The Brief Tale About the Evolution of Database Systems
From Clay to Zeros and Ones
Although it may not appear so nowadays, databases have been used to store and organize information long before computers were even invented. Ancient civilizations were using clay wedged-shaped marks to keep track of record inventories such as food, armor, and more. With time, as more and more data was required to be stored, databases have grown in size and complexity and so did methods to index and retrieve data.
The amount of data being produced grew exponentially. In fact, the early attempts of estimating the extent of this phenomenon were taken in 1944 by Fremont Rider, who in his paper The Scholar and the Future of the Research Library estimated that Yale Library by the year 2040, will consist of over 200 million books placed on more than 6,000 miles of shelves.
What Rider was not able to predict was the consequences of the digital era and the way it shaped how we store and manage data. When in the early 60's computers became more affordable, private corporations saw the potential of using them to store their data, and the necessity for more elaborate structures of data storage appeared.
File Processing Systems (FPS)
The first computer systems that stored, retrieved, and manipulated data were called File Processing Systems (FPS) and used files organized in a specific hierarchy. The files stored documents and data of various sorts and would be arranged according to their category, making it accessible by different applications. This system, similar to the way we store files on our computers nowadays, was relatively simple to use and cost-effective, as it wouldn’t require any third party to provide those functionalities. However, there were certain disadvantages characterizing FPS, such as redundancy (some information could be duplicated and appear in different places) or security issues (restricting user access was difficult), and more.
Problems inherent to FPS encouraged the creation of the first Database Management Systems (DBMS) that introduced complex algorithms and data structures to overcome those obstacles.
Pointing the Right Direction
In the first DBMS, the data was structured in a navigational way. In systems like this, the relationship between records was formed based on ‘pointers’ or ‘paths’ connecting them. The data was accessed by navigating through those connections. Examples of early navigational data models were the hierarchical model and the network model.
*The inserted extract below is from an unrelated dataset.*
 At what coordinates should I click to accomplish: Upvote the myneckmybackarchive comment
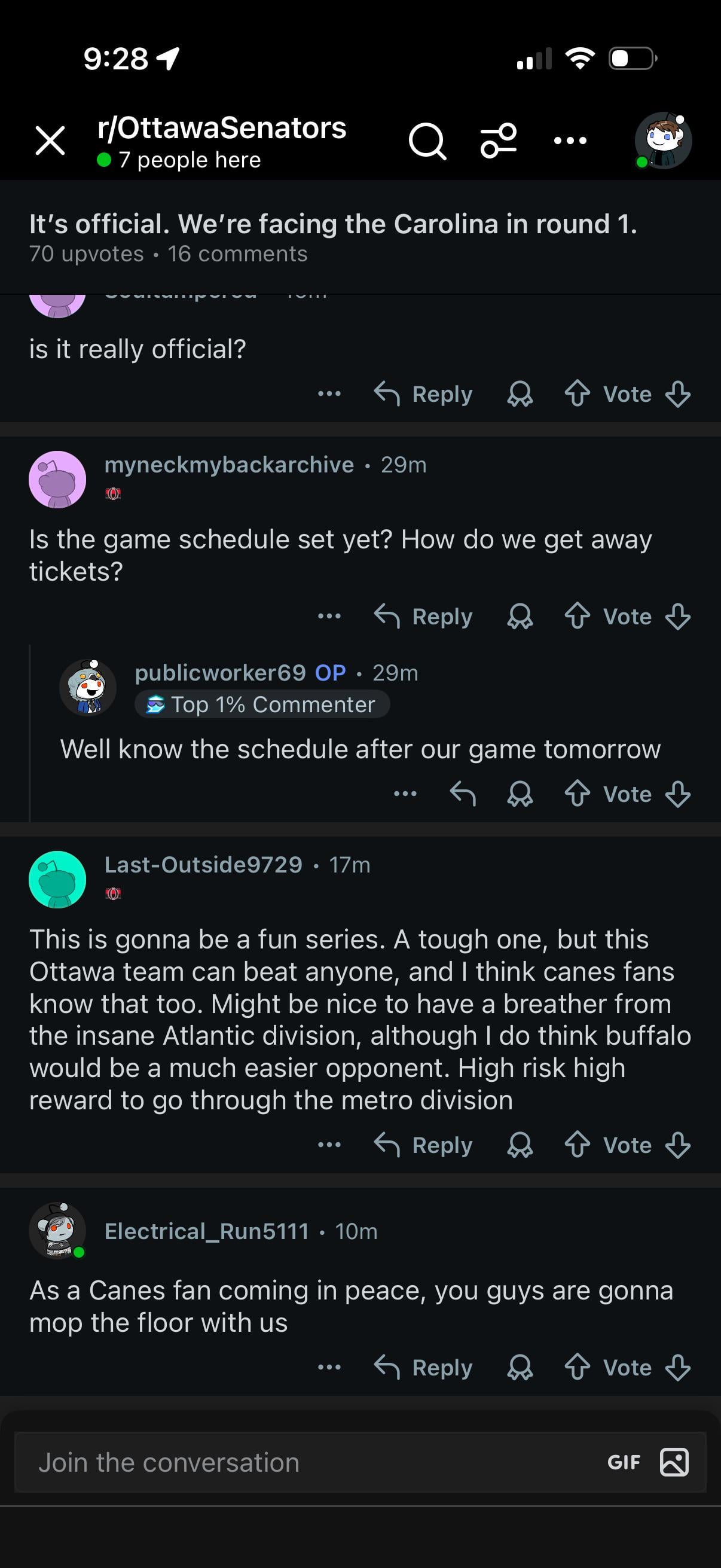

The hierarchical model was first introduced by IBM for their Information Management System (IMS) (previously known as Information Control System and Data Language/Interface (ICS/DL/I)). This tree-like structure consisted of parent nodes pointing to child nodes, where each child record could only have one parent, whereas each parent record could have one or more child records. It was the world’s first database management system and it was used by NASA to keep track of purchase orders for the Apollo 11 Moon mission.
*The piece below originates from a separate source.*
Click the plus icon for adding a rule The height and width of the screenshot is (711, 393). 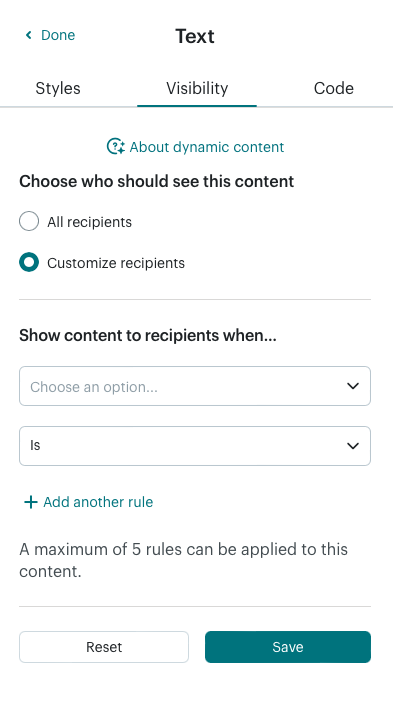point(30,502)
The structure that IMS used was simple but inflexible as it allowed a child to have only one parent (a relationship defined as a one-to-many relationship). A more flexible, database management system called the CODASYL (Conference on Data System Language) based on the network model was developed by G.E. Charles, allowing child nodes to have multiple parents.
The DBMSs architectured based on both hierarchical and network models gained in popularity. But they weren’t without flaws. Systems as such relied on writing complex queries consisted of nested loops to make even the simplest operations. Another problem was that with navigational databases both logical and physical structure was interrelated. The user needed to know the schema in order to retrieve data. Likewise every change in the schema required to rewrite the whole query code.
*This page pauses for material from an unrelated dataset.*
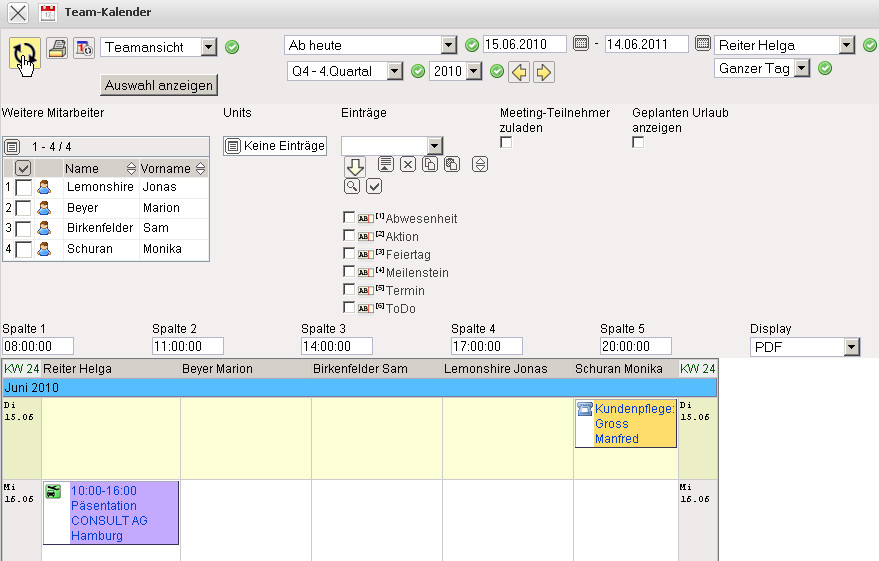Click the yellow down arrow under Einträge
This screenshot has height=561, width=879.
point(355,166)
As the databases grew in size it became laborious to manage the relationships between records and navigational techniques were gradually falling out of favor for the new model that emerged in 1970 -The Relational Data Model.
While working for the IBM, a mathematician E.F. Codd, introduced a new model that he claimed to solve some of the inherent problems of the existing DBMSs. His Relational Data Model was a revolutionary idea that argued that the logical and physical structure of databases should be completely disconnected. That would mean that programmers would no longer need to decide on a physical storage structure beforehand. Instead, The system would figure out the best ways to store the data for them. Rather than having nested, hierarchical or networked structures, the data for a single entity was represented by abstract objects called relations. Those relations, otherwise called tables, had a unique key identifying each row and were connected with each other by data fields, rather than by ‘pointers’.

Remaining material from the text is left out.